LoadArchivedContentHashes returns hashes for cleanup-archived knowledge artifacts. Use this to block recreation of seen-again bodies; do not use it for pool reindex because archived paths are not active promoted artifacts.

func LoadKnownPromotedContentHashes

func LoadKnownPromotedContentHashes(baseDir string) map[string]string

LoadKnownPromotedContentHashes combines active promoted artifacts and cleanup archives. Active artifacts win when the same hash exists in both.

func LoadPromotedContentHashes

func LoadPromotedContentHashes(baseDir string) map[string]string

LoadPromotedContentHashes live-scans surviving promoted artifacts and returns content_hash -> artifact_path. It is the canonical fallback when promoted-index.jsonl is missing or stale.

func ParseYAMLFrontmatter

func ParseYAMLFrontmatter(raw string) map[string]string

ParseYAMLFrontmatter parses a raw YAML frontmatter block into a string map.

func Slugify

func Slugify(s string) string

Slugify converts a string to a dash-separated lowercase slug.

Types

type ChainEvent

type ChainEvent struct {
	// Timestamp is when the event occurred.
	Timestamp time.Time `json:"timestamp"`

	// Operation is the action taken (add, stage, promote, reject).
	Operation string `json:"operation"`

	// CandidateID is the affected candidate.
	CandidateID string `json:"candidate_id"`

	// FromStatus is the previous status.
	FromStatus types.PoolStatus `json:"from_status,omitempty"`

	// ToStatus is the new status.
	ToStatus types.PoolStatus `json:"to_status,omitempty"`

	// Reason explains why the operation occurred.
	Reason string `json:"reason,omitempty"`

	// Reviewer is who performed the operation.
	Reviewer string `json:"reviewer,omitempty"`

	// ArtifactPath is the destination path for promotions.
	ArtifactPath string `json:"artifact_path,omitempty"`
}

ChainEvent records a pool operation.

type IngestFileFn

type IngestFileFn func(path string, data []byte) (hadError bool)

IngestFileFn ingests every learning block from a single file's bytes. It is implemented in cmd/ao using the existing parsePendingFileHeader, parseLearningBlocks, and ingestFileBlocks helpers. It must update any caller-owned counters via closure capture (the orchestrator does not inspect the result struct itself).

Returns true when the file produced an ingest error that should suppress downstream processed-file move behavior.
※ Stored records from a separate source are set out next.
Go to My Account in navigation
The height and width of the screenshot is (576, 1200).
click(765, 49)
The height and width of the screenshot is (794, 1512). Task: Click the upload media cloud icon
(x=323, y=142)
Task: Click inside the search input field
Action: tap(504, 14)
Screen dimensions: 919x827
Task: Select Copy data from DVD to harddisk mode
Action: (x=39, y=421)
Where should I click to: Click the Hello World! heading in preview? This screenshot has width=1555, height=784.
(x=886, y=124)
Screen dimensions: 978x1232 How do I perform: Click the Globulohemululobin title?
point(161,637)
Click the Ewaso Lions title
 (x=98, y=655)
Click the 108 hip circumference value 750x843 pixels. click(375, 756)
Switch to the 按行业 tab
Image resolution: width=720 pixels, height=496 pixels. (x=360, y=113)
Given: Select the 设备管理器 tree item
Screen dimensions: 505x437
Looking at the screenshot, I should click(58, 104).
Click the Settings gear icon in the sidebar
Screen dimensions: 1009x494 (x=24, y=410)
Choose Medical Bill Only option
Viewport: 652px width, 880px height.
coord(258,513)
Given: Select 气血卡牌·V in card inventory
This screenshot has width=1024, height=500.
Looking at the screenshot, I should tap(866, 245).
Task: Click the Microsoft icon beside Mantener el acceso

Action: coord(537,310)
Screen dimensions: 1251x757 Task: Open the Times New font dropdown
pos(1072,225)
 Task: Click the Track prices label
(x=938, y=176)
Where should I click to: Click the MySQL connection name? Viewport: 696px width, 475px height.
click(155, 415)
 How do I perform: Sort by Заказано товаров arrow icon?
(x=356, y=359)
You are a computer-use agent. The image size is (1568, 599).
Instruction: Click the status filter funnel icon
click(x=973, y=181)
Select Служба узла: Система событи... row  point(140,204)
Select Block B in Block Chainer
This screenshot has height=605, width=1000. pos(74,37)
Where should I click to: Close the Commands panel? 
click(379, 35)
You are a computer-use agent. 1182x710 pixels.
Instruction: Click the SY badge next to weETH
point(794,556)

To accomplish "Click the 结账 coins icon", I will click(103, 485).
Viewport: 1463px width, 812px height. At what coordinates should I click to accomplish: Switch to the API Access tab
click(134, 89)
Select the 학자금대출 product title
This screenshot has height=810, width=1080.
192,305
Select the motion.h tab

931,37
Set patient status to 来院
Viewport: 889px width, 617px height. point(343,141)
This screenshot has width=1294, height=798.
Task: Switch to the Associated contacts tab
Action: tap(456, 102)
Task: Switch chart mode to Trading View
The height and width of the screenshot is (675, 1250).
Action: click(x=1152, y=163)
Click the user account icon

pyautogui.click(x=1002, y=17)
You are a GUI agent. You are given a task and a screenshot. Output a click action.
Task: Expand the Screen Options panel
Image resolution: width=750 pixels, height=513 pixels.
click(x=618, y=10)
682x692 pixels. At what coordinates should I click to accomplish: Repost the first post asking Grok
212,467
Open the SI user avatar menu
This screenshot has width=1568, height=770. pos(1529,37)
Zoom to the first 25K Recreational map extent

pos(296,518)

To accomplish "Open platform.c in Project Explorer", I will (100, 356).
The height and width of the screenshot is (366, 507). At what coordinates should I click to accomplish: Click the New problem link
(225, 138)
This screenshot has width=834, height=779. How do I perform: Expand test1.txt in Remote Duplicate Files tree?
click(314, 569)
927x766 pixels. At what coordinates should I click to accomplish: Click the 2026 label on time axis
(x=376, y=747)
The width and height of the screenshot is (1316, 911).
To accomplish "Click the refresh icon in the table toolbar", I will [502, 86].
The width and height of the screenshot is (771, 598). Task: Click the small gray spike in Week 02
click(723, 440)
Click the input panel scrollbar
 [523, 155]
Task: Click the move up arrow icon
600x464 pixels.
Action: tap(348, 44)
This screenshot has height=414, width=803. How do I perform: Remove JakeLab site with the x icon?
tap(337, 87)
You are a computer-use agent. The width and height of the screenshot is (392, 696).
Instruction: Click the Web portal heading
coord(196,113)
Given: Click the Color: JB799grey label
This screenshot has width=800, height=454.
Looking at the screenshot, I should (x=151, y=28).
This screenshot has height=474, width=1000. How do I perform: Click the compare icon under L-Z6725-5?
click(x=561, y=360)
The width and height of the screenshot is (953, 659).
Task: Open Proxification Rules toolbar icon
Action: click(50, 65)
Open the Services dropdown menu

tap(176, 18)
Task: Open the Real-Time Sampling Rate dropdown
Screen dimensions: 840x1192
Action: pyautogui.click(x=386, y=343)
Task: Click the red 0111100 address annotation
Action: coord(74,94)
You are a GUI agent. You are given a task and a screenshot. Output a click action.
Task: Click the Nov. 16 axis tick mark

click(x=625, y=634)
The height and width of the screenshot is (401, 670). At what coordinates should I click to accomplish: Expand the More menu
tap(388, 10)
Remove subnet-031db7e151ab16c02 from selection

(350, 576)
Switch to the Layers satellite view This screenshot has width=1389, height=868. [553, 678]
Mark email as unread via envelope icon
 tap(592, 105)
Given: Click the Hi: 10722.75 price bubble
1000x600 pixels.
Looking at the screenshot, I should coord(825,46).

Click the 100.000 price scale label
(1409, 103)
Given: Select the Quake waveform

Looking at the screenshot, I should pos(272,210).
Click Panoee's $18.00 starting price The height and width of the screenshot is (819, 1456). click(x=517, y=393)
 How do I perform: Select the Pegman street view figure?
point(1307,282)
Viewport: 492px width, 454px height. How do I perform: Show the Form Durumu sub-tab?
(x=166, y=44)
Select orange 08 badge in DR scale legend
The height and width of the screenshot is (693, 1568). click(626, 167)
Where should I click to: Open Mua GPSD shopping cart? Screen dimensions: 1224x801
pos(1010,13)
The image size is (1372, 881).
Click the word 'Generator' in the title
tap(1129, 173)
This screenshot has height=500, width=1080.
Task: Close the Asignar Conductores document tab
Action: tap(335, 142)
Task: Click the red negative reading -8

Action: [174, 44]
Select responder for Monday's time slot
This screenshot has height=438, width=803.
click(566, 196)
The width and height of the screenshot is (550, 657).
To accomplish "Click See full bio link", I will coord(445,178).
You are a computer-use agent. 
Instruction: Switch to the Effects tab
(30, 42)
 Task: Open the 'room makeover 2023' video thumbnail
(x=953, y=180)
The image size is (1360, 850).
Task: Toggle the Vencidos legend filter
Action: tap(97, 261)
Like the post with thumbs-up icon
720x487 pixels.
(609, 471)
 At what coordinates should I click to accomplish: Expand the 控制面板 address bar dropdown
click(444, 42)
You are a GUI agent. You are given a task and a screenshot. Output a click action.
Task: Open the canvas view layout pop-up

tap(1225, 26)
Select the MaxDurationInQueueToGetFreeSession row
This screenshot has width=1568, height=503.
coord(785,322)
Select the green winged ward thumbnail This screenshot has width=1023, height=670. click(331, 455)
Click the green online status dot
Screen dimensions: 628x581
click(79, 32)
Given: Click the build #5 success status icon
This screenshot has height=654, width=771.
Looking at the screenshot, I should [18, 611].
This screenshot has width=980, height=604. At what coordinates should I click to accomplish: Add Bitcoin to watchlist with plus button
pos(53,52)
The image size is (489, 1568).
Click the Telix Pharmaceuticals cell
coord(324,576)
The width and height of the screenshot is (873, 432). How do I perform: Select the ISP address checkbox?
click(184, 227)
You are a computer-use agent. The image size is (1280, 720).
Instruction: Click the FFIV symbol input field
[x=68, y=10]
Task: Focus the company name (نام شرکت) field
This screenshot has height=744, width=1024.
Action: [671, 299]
type IngestOrchestratorOpts

type IngestOrchestratorOpts struct {
	// IngestFile must be non-nil. Called once per input file.
	IngestFile IngestFileFn

	// TrackProcessed enables processed-file accumulation. When true, each
	// file that ingests without errors is appended to the processed list and
	// passed to MoveProcessed at the end. Set to false for callers that
	// must not move files (e.g., the in-process flywheel close-loop path,
	// which historically left files in pending/ for separate orchestration).
	TrackProcessed bool

	// MoveProcessed is invoked once with the accumulated processed-files list.
	// Required when TrackProcessed is true; ignored otherwise.
	MoveProcessed MoveProcessedFn

	// OnReadError is called when os.ReadFile fails for a file. The orchestrator
	// always skips the file in that case; the callback lets the caller record
	// the error in its own result struct (e.g., bumping res.Errors and emitting
	// a verbose-print warning). May be nil.
	OnReadError func(path string, err error)
}

IngestOrchestratorOpts wires the cmd/ao-side helpers into the shared loop.

type LearningBlock

type LearningBlock struct {
	Title      string
	ID         string
	Category   string
	Confidence string
	Body       string
}

LearningBlock is a parsed markdown learning block ready for scoring/ingest.

func ParseLearningBlocks

func ParseLearningBlocks(md string) []LearningBlock

ParseLearningBlocks extracts one or more LearningBlock entries from markdown. Falls back to a single legacy frontmatter-based block when no "# Learning:" header is present.

func ParseLegacyFrontmatterLearning

func ParseLegacyFrontmatterLearning(md string) (LearningBlock, bool)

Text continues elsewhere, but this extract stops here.